── Exercise input ──
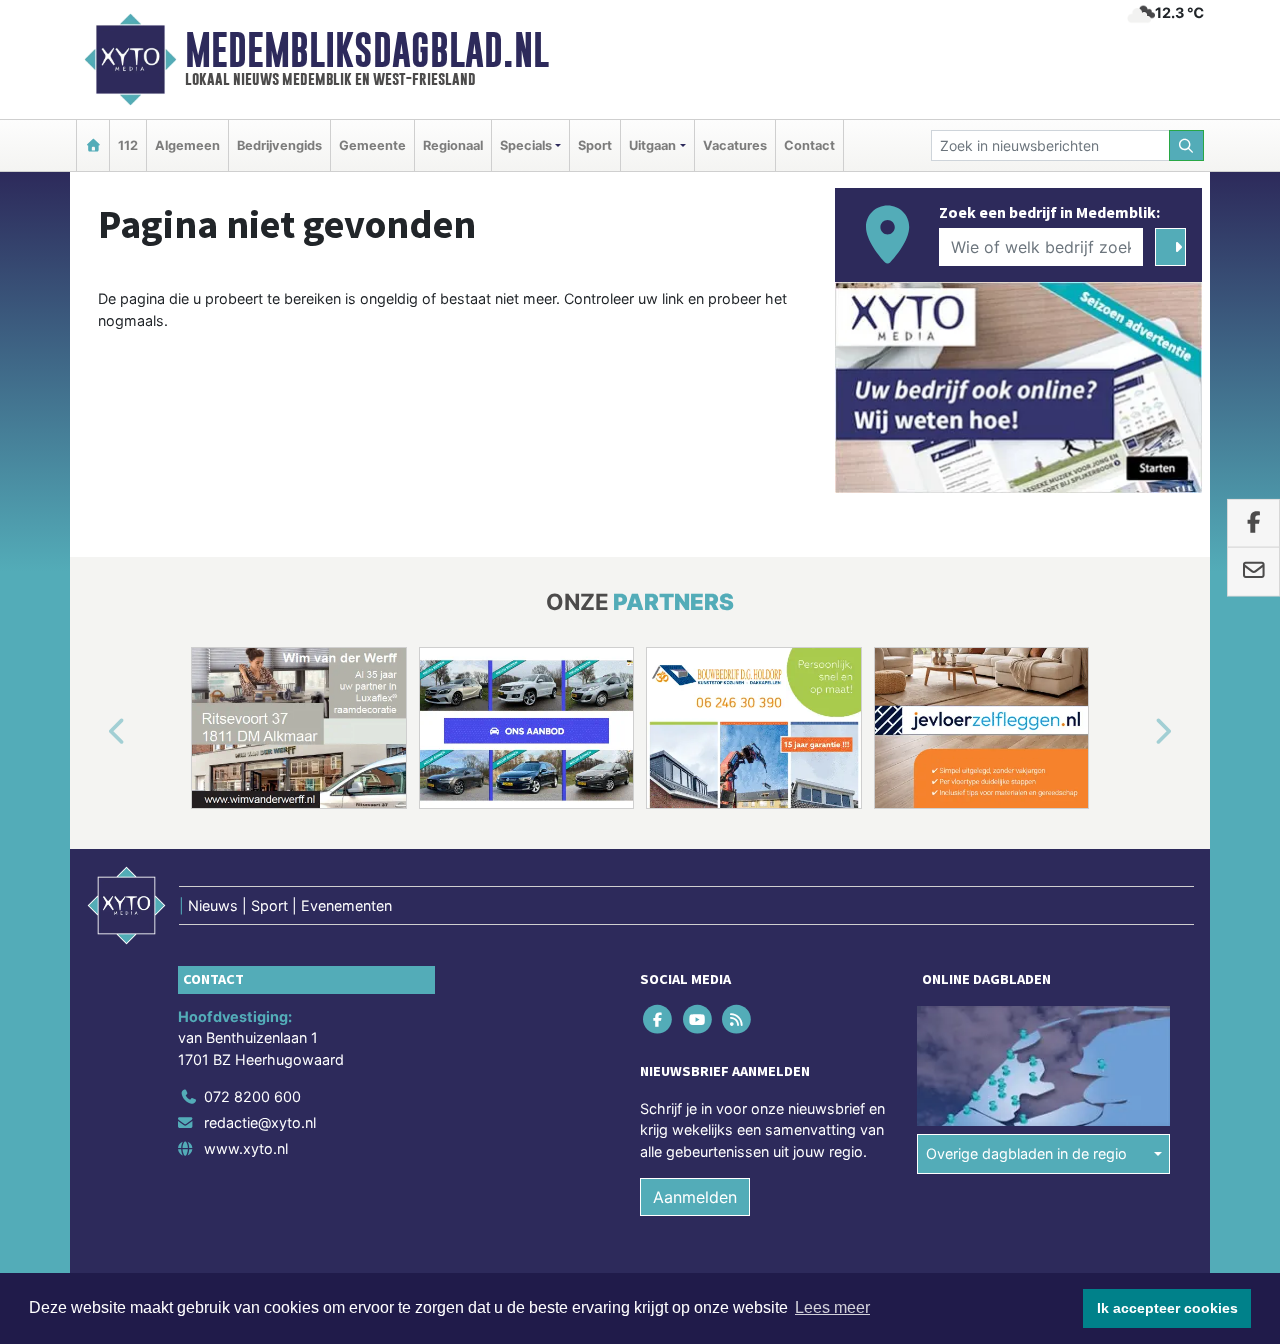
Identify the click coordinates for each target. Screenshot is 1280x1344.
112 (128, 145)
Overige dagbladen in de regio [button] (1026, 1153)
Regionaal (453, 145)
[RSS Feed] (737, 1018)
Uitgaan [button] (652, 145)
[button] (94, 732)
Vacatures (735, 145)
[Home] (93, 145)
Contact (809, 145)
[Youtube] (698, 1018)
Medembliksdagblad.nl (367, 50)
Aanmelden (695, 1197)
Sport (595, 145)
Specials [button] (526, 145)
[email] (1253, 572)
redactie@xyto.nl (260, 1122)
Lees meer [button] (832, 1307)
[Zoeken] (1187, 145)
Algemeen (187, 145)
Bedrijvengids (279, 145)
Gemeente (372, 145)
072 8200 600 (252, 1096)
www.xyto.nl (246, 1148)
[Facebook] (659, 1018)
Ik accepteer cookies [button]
───
> **What is needed**
Repeat the records above exactly, leaving out any pictures they contain.

> **Response**
Identify the click coordinates for each target. Screenshot is 1280x1344.
112 (128, 145)
Overige dagbladen in de regio [button] (1026, 1153)
Regionaal (453, 145)
[RSS Feed] (737, 1018)
Uitgaan [button] (652, 145)
[button] (94, 732)
Vacatures (735, 145)
[Home] (93, 145)
Contact (809, 145)
[Youtube] (698, 1018)
Medembliksdagblad.nl (367, 50)
Aanmelden (695, 1197)
Sport (595, 145)
Specials [button] (526, 145)
[email] (1253, 572)
redactie@xyto.nl (260, 1122)
Lees meer [button] (832, 1307)
[Zoeken] (1187, 145)
Algemeen (187, 145)
Bedrijvengids (279, 145)
Gemeente (372, 145)
072 8200 600 (252, 1096)
www.xyto.nl (246, 1148)
[Facebook] (659, 1018)
Ik accepteer cookies [button]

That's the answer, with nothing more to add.